LETTER: Homelessness and occupancy limits

To the Editor:

Rents are high and occupancy limits are low. Refugees often have big families, modest incomes, and limited English. Landlords should stop limiting the number of occupants in single-family apartments to help reduce homelessness particularly in the city of St. Paul, where refugee families makes up much of the population. 

Many refugee families are settling in St. Paul and not all of them can qualify for a home loan or afford to buy a home outright. Homelessness has been increasing steadily in Ramsey County and many of the homeless are refugees. In a 2015 Minnesota Homeless Study, the Wilder research team found in Ramsey County that there are 1,787 homeless adults, youth, and children. That is 19 percent of the total count for the state. 

It’s not easy looking for a house and it takes much time and even years to find a good affordable home.

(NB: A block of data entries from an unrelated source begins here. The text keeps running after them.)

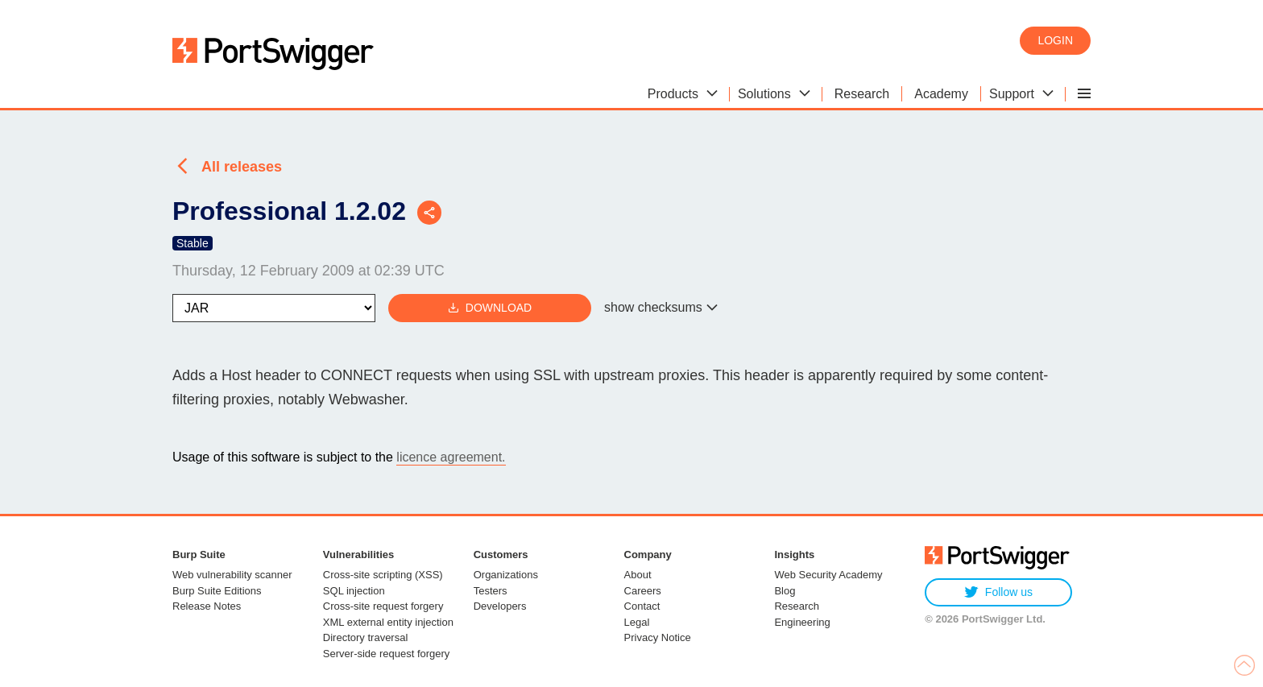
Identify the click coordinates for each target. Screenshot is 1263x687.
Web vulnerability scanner (232, 575)
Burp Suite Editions (217, 591)
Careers (642, 591)
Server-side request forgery (386, 654)
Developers (500, 606)
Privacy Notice (657, 637)
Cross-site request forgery (383, 606)
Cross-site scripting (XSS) (383, 575)
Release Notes (206, 606)
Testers (490, 591)
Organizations (506, 575)
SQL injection (354, 591)
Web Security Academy (828, 575)
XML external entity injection (388, 622)
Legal (637, 622)
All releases (241, 167)
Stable (192, 243)
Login (1055, 40)
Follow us (998, 592)
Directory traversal (365, 637)
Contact (642, 606)
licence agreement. (450, 457)
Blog (784, 591)
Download (490, 308)
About (638, 575)
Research (796, 606)
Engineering (802, 622)
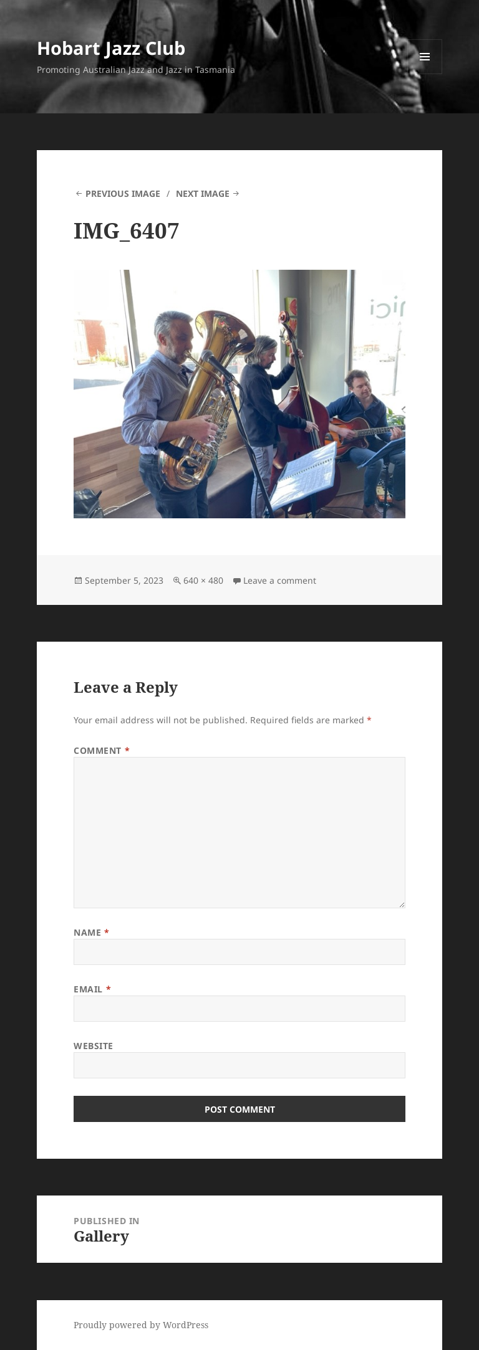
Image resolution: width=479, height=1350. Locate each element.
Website (94, 1046)
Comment (102, 750)
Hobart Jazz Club (111, 48)
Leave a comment (279, 580)
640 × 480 (203, 580)
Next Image (203, 193)
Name (91, 932)
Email (92, 989)
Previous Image (122, 193)
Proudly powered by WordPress (141, 1325)
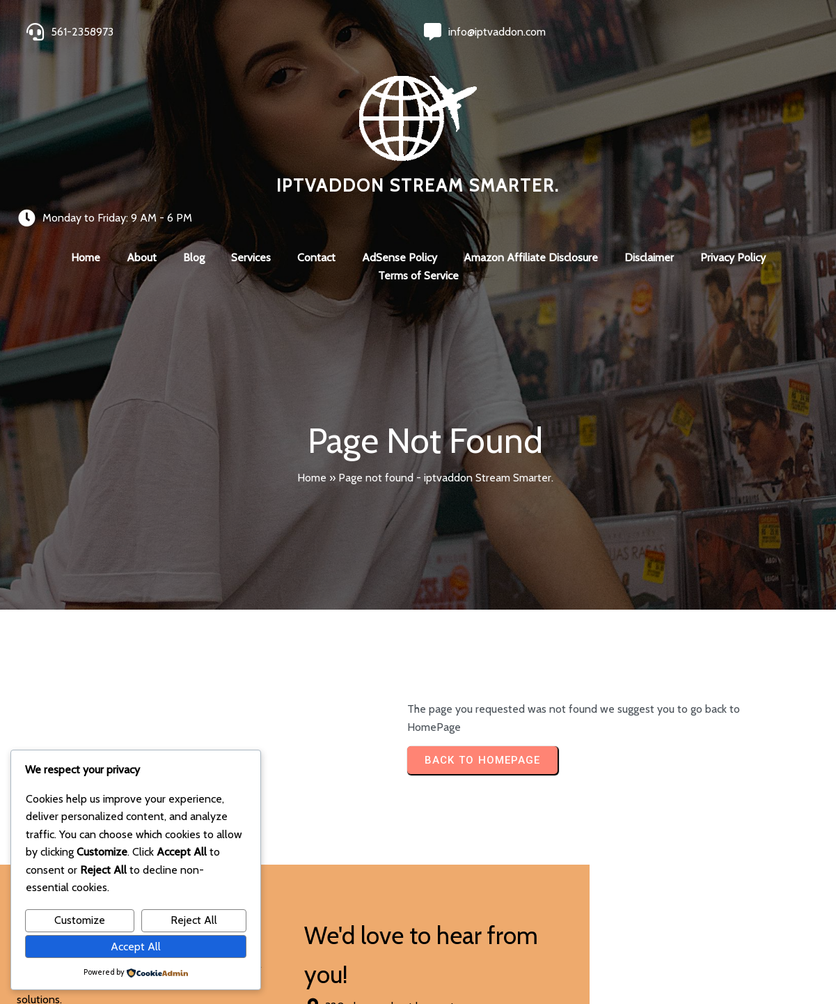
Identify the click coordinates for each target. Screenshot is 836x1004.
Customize (79, 920)
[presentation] (441, 826)
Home (311, 336)
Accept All (136, 946)
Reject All (194, 920)
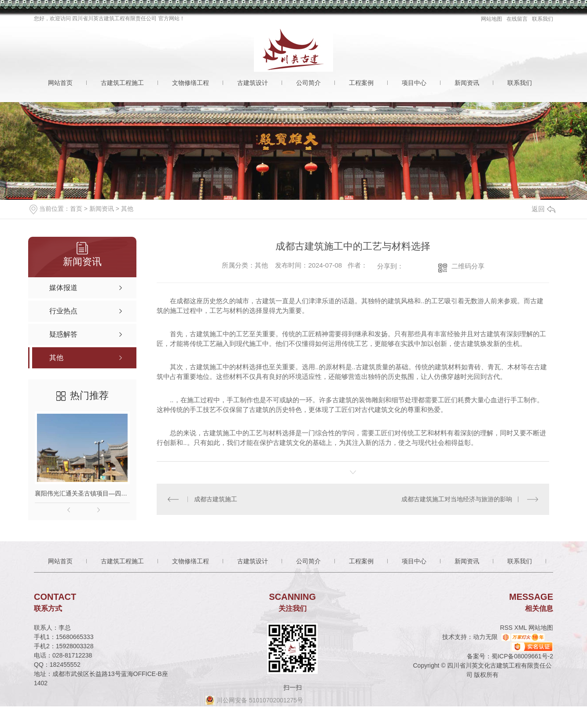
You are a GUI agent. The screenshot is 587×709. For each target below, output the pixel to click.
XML (521, 627)
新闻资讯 (467, 82)
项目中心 (414, 82)
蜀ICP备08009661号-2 (522, 656)
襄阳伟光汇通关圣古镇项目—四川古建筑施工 (82, 493)
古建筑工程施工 (122, 82)
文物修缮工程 (190, 82)
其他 (127, 208)
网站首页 (60, 82)
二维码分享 (467, 266)
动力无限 (485, 636)
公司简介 (308, 82)
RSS (507, 627)
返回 (543, 209)
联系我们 (542, 19)
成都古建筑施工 (215, 499)
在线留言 (517, 19)
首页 (76, 208)
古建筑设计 (252, 82)
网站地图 (491, 19)
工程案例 (361, 82)
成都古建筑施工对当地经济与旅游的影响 (456, 499)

By letting refugee families remain in apartments without evicting them for violating an occupancy policy, landlords can do their part to reduce homelessness. Encouragement by the St. Paul City Council and residents of the community may cause individual landlords to rethink these policies. By the landlord letting a refugee family stay for a certain amount of years until they have more income coming in to afford a home, that will help reduce homelessness. Homelessness is not easy to erase, but we can reduce it by helping people to stay in their homes.